U.S. Department of Health and Human Services Reports Increased Ransomware Attacks Against Public and Private Healthcare Sectors | Ron Benvenisti

The Health Sector Cybersecurity Coordination Center (HC3) has just released a report (202212071400) regarding “Royal” which is a human-operated ransomware that was first observed in September 2022 and has increased in appearance. It demands ransoms up to multi-millions of dollars. Since its appearance, HC3 is aware of attacks against the Healthcare and Public Healthcare (HPH) sector.

Due to the historical nature of ransomware victimizing the healthcare community, Royal should be considered a severe threat to the HPH sector.

Royal ransomware was first observed in September 2022. Once infected, the requested demand for payment has been seen to range anywhere from $250,000 U.S. Dollars (USD) to over $2 million. Royal is an operation that appears to consist of experienced actors from other groups, as there have been observed elements from previous ransomware operations. While most of the known ransomware operators have performed Ransomware-as-a-Service, Royal appears to be a private group without any affiliates while maintaining financial motivation as their goal. The group does claim to steal data for double-extortion attacks, where they will also exfiltrate sensitive data such as Private Patient Information as well as render internal systems inoperative.

Once a network has been compromised, they will perform activities including persistence, harvesting credentials, and moving laterally through a system until they ultimately encrypt the files. The ransom notes appear in a README.TXT, which also contains a link to the victim’s private negotiation page. This note was later changed to Royal in September 2022.

# # # # #

◆ **The problem**
In the Royal ransomware article, condense the paragraph beginning "Royal ransomware was first observed in September 2022" into a short bulleted list that keeps its main facts. The entries come from a separate source, unrelated to the Royal ransomware article.

# # # # #

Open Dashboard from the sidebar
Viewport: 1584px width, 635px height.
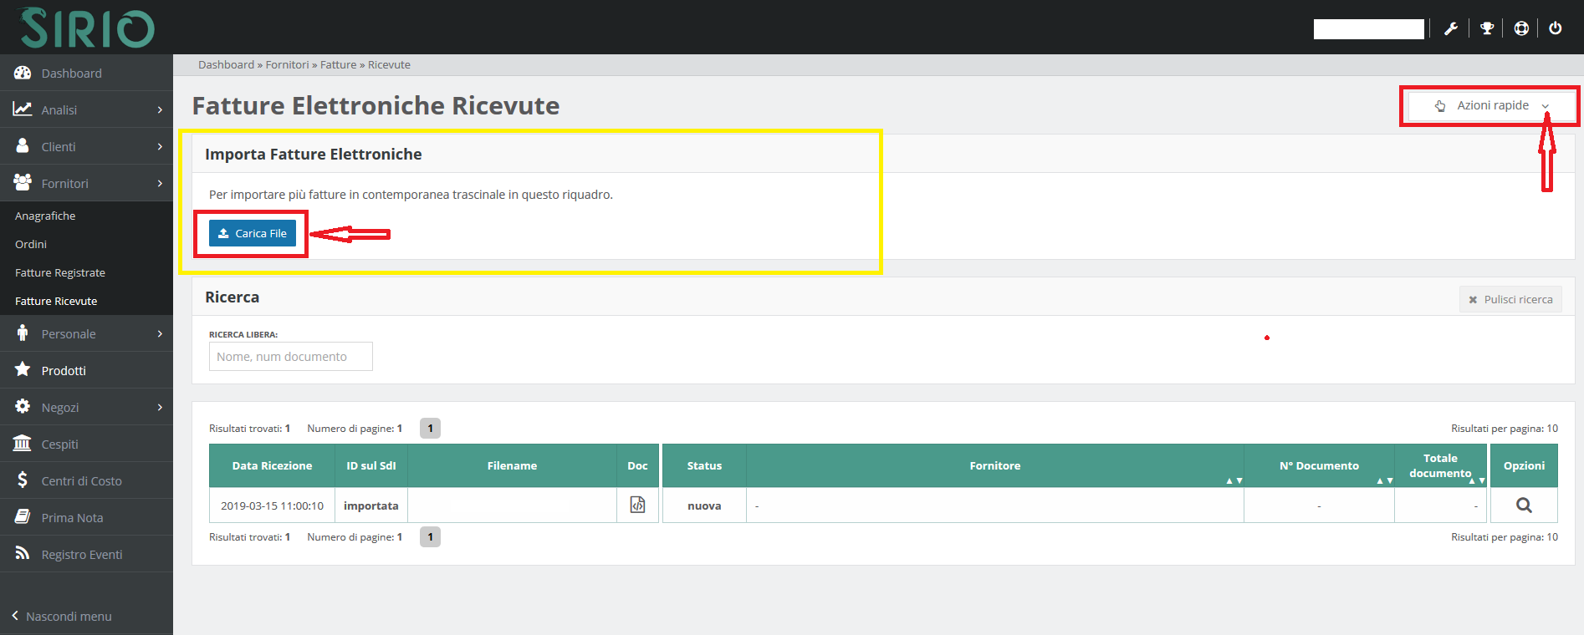pos(72,74)
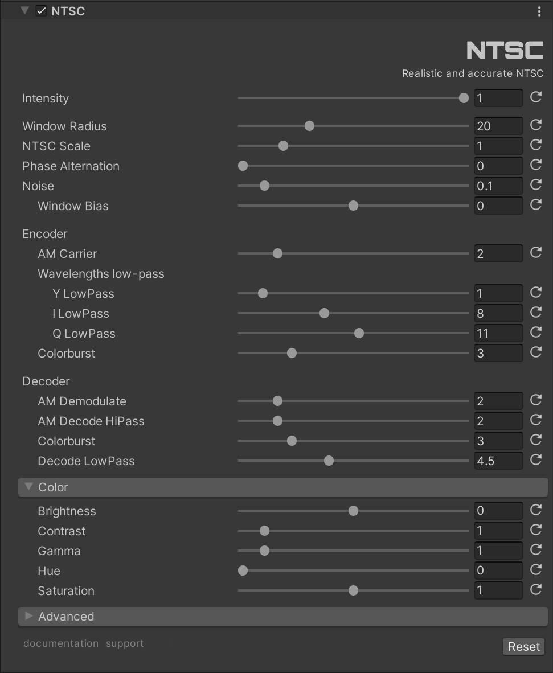Click the reset icon beside Phase Alternation
Screen dimensions: 553x673
pyautogui.click(x=535, y=165)
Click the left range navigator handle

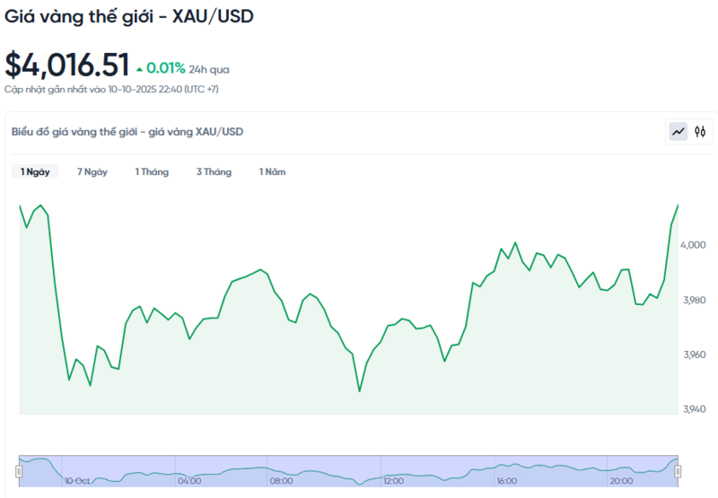click(x=19, y=471)
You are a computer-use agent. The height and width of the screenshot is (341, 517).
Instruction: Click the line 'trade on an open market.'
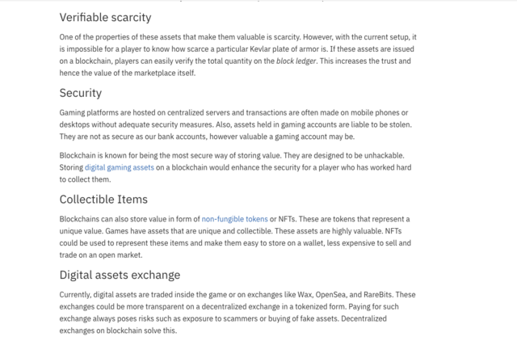pyautogui.click(x=101, y=255)
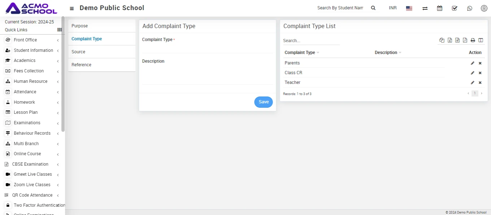
Task: Open the task checklist icon in header
Action: click(455, 8)
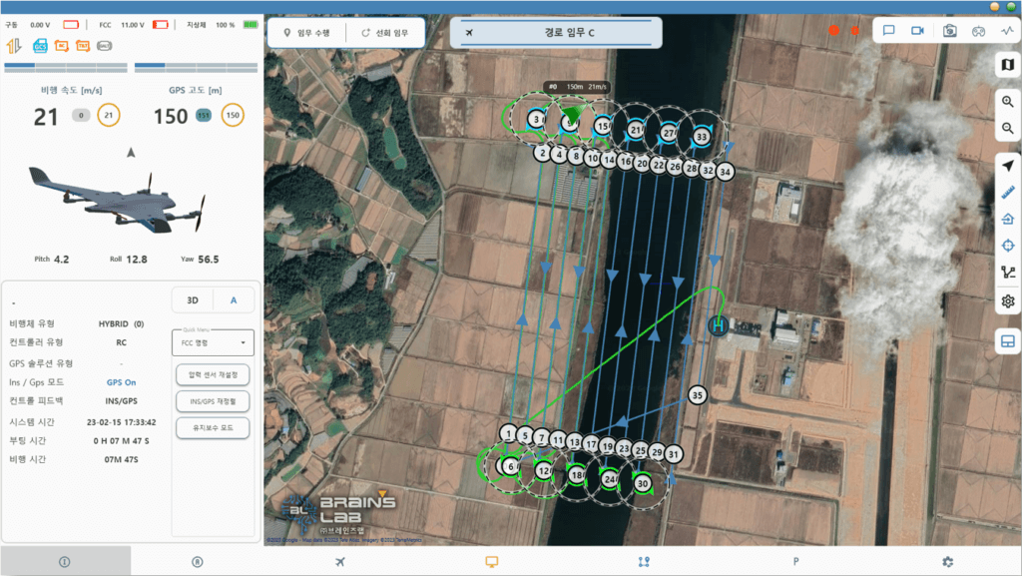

# # # # #

◆ **Answer to this exercise**
- First observed in September 2022.
- Ransom demands range from $250,000 USD to over $2 million.
- Appears to be run by experienced actors from other groups, since elements of previous ransomware operations have been seen.
- Unlike most known operators, which run Ransomware-as-a-Service, Royal appears to be a private group without affiliates, driven by financial motivation.
- Claims to steal data for double-extortion attacks: it exfiltrates sensitive data such as Private Patient Information and renders internal systems inoperative.